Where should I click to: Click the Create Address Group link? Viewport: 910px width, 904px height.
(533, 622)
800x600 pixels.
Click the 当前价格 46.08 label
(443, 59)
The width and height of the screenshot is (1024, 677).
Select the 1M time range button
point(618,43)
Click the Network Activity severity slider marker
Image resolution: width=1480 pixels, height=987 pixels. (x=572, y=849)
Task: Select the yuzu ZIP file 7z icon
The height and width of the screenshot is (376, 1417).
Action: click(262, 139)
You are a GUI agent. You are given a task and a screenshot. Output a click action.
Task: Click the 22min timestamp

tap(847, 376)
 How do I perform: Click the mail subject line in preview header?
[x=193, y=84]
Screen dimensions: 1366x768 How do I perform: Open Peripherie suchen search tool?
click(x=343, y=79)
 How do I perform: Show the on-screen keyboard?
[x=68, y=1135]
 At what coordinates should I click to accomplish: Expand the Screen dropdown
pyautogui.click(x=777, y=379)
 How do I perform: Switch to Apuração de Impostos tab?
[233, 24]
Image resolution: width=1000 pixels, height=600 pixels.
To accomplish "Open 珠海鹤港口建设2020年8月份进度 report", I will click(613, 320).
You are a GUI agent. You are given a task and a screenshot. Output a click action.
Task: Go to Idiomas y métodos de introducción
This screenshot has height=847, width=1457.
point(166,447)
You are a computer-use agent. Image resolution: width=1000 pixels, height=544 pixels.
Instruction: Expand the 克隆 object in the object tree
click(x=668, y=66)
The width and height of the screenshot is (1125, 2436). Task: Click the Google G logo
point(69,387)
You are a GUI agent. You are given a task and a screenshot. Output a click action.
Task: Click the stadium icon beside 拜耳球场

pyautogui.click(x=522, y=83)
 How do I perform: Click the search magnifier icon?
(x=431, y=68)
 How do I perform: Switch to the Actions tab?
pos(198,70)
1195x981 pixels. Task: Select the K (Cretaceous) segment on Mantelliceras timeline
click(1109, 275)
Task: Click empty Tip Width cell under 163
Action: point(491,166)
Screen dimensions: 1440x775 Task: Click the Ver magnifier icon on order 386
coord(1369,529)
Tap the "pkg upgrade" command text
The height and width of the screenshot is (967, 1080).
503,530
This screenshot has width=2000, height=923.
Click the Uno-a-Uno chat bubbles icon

■ STATED EXERCISE ■
Put the listing above into a numbered list, one line per number, and leave out the blank lines.

■ EXERCISE RESPONSE ■
1. Where should I click to: Click the Create Address Group link? Viewport: 910px width, 904px height.
2. (533, 622)
3. 800x600 pixels.
4. Click the 当前价格 46.08 label
5. (443, 59)
6. The width and height of the screenshot is (1024, 677).
7. Select the 1M time range button
8. point(618,43)
9. Click the Network Activity severity slider marker
10. Image resolution: width=1480 pixels, height=987 pixels. (x=572, y=849)
11. Task: Select the yuzu ZIP file 7z icon
12. The height and width of the screenshot is (376, 1417).
13. Action: click(262, 139)
14. You are a GUI agent. You are given a task and a screenshot. Output a click action.
15. Task: Click the 22min timestamp
16. tap(847, 376)
17.  How do I perform: Click the mail subject line in preview header?
18. [x=193, y=84]
19. Screen dimensions: 1366x768 How do I perform: Open Peripherie suchen search tool?
20. click(x=343, y=79)
21.  How do I perform: Show the on-screen keyboard?
22. [x=68, y=1135]
23.  At what coordinates should I click to accomplish: Expand the Screen dropdown
24. pyautogui.click(x=777, y=379)
25.  How do I perform: Switch to Apuração de Impostos tab?
26. [233, 24]
27. Image resolution: width=1000 pixels, height=600 pixels.
28. To accomplish "Open 珠海鹤港口建设2020年8月份进度 report", I will click(613, 320).
29. You are a GUI agent. You are given a task and a screenshot. Output a click action.
30. Task: Go to Idiomas y métodos de introducción
31. This screenshot has height=847, width=1457.
32. point(166,447)
33. You are a computer-use agent. Image resolution: width=1000 pixels, height=544 pixels.
34. Instruction: Expand the 克隆 object in the object tree
35. click(x=668, y=66)
36. The width and height of the screenshot is (1125, 2436). Task: Click the Google G logo
37. point(69,387)
38. You are a GUI agent. You are given a task and a screenshot. Output a click action.
39. Task: Click the stadium icon beside 拜耳球场
40. pyautogui.click(x=522, y=83)
41.  How do I perform: Click the search magnifier icon?
42. (x=431, y=68)
43.  How do I perform: Switch to the Actions tab?
44. pos(198,70)
45. 1195x981 pixels. Task: Select the K (Cretaceous) segment on Mantelliceras timeline
46. click(1109, 275)
47. Task: Click empty Tip Width cell under 163
48. Action: point(491,166)
49. Screen dimensions: 1440x775 Task: Click the Ver magnifier icon on order 386
50. coord(1369,529)
51. Tap the "pkg upgrade" command text
52. The height and width of the screenshot is (967, 1080).
53. 503,530
54. This screenshot has width=2000, height=923.
55. Click the Uno-a-Uno chat bubbles icon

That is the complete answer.